Следующие несколько минут они просидели в тишине. Пилот-водитель продолжал двигаться по запрограммированному маршруту, смотреть пока было не на что, да и делать нечего. Под ними простирался океан атмосферы. Солнце висело слева: единственный объект в почти черном небе, оно медленно клонилось к закату. Далеко внизу под ними была теплица – серо-зеленая равнина, совершенно гладкая и умиротворяюще обыденная. Венера – это не Луна; проект был гораздо более сложным, чем просто возведение высокого свода над слоем податливой разреженной атмосферы. Полностью завершено было всего несколько секций, около девяти процентов от запланированного; но даже и они были всего лишь лесами, несшими на себе комплекты оборудования на солнечных батареях, всевозможные фильтры, космопорты, а также города, населенные роботами, чьим предназначением были ремонт и отладка этого гигантского образчика незатейливой архитектуры. Интересно, много ли вопросов у гостьи? Большинство посетителей интересовалось нанобашнями, пустившими корни в твердую кору Венеры, удерживавшими тысячи мегатонн дорогостоящего оборудования над плотной атмосферой, представлявшей немалую угрозу. Пусть людям даже известны факты, но рассказы о чудесах техники их умиротворяют. Каждый считал себя чем-то исключительно важным. Каждый втайне боялся, что, если теплица начнет разрушаться, это случится как раз под его бесценными, прискорбно уязвимыми ногами.
Наконец молчание прервалось. Лилли впервые дотронулась до Саймона. Горячие оранжевые кончики пальцев пробежали по его руке.
– Мне очень жаль, – повторила она. – Я знаю, он был хорошим отцом. Уверена, тебе его очень не хватает.
Реакция Саймона удивила их обоих. Повернувшись к кричаще-яркой женщине, он резко ответил:
– Это моя мать была хорошей матерью. Отец всю жизнь коллекционировал любовниц, и мне нисколько не нравились его девицы.

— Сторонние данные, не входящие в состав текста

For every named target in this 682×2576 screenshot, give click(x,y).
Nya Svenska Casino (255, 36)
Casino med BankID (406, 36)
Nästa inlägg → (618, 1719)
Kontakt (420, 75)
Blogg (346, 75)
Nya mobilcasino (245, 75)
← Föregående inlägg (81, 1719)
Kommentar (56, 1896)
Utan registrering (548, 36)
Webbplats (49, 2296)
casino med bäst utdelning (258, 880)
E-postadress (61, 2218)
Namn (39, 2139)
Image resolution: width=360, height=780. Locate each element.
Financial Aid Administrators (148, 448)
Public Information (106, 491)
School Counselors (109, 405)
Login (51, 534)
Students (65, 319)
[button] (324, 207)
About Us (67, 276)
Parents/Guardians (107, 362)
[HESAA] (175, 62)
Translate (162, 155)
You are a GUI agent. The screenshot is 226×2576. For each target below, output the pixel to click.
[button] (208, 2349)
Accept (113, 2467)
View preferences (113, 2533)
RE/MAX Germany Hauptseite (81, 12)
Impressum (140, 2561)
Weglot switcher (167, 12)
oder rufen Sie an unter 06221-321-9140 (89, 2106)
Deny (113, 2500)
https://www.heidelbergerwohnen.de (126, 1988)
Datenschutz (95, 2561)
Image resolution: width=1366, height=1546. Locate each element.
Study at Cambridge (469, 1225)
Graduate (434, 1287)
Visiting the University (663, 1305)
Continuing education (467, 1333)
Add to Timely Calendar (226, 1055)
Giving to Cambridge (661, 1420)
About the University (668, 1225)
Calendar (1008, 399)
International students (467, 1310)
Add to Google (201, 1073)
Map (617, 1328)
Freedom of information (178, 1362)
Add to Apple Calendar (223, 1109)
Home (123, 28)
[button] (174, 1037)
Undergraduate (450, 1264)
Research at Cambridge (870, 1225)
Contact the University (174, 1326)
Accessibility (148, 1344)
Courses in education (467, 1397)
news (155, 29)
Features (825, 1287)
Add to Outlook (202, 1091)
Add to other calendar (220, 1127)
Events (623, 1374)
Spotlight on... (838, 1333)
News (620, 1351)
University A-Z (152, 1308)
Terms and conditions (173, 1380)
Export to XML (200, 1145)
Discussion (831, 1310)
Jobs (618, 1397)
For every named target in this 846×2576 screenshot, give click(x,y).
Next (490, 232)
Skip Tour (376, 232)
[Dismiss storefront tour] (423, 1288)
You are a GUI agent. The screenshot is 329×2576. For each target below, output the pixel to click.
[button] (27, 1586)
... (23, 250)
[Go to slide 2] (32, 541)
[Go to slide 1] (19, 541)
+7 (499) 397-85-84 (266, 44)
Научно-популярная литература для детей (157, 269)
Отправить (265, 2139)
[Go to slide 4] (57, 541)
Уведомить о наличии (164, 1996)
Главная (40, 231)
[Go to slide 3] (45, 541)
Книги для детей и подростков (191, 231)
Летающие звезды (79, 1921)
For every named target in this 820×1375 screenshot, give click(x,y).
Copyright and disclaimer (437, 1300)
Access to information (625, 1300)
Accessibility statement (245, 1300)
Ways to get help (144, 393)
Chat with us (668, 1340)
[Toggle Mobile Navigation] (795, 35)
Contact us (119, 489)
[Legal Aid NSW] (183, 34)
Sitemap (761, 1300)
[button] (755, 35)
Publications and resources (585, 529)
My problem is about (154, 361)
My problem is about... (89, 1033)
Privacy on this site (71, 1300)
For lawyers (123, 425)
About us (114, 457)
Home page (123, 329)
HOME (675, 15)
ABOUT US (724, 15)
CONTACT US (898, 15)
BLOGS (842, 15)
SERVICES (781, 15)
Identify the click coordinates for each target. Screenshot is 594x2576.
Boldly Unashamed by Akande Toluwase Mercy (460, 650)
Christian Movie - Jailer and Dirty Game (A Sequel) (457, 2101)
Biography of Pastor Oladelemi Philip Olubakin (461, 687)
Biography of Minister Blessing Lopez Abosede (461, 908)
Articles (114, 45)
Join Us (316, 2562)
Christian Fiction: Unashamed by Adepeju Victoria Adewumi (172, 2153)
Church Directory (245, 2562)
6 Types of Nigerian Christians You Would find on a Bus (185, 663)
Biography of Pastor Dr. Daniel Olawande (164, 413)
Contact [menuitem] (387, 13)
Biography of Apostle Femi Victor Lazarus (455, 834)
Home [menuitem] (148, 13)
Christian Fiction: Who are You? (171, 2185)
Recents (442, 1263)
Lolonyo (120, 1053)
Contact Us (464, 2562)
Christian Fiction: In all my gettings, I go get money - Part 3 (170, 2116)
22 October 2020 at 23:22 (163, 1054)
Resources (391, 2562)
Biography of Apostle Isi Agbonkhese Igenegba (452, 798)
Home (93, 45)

Фиолетовое лицо было живым и жарким, под кожей струились жидкости, гораздо более сложные по составу, чем простая кровь. Возможно, женщина чувствовала себя оскорбленной. Возможно, ей хотелось развернуть пилота-водителя, вернуться назад, поменять этого атума на другого, более покладистого. Однако ничто в ее облике не выдавало ни обиды, ни даже удивления. Несколько мгновений она просто улыбалась. Молча вбирала прозрачными темными глазами каждую черточку сидевшего рядом старика. Потом сжала его запястье – волна жара едва не обожгла бледную, сухую кожу Саймона.
– И тем не менее мне жаль, – сказала она.
Саймон высвободил руку.
– Я нечестно поступила с вами обоими. Там, на озере… когда я бурила… мне тогда нужно было лишь одно – спасти аборигенов, любой ценой…
Вот в чем была проблема, понял Саймон. Дело вовсе не в том, что у этой женщины был роман с его отцом, и даже не в том, что они, возможно, любили друг друга. Больше всего его возмущало то, что она сознательно использовала отца как свое орудие.
– Ну и как там марсиане? – поинтересовался он.
– Спят себе безмятежно в сотнях лабораторий, разбросанных по всей системе.
– Это грустно, – вслух подумал Саймон.
– Грустно? Почему же?
– Жизнь должна быть деятельной, – высказался Саймон. – Она не должна проходить в спячке в недрах холодильника.
На этот раз Лилли обиделась. Она ничего не ответила, только выпрямилась и погрузилась в молчание, давая понять, что не приемлет никаких претензий в отношении работы всей ее жизни. Они приближались к месту назначения. Когда пилот-водитель начат снижение, Саймон решился заметить:
– Возможно, я ошибаюсь, но, мне казалось, Зоопроект уже собрал все виды аэропланктона.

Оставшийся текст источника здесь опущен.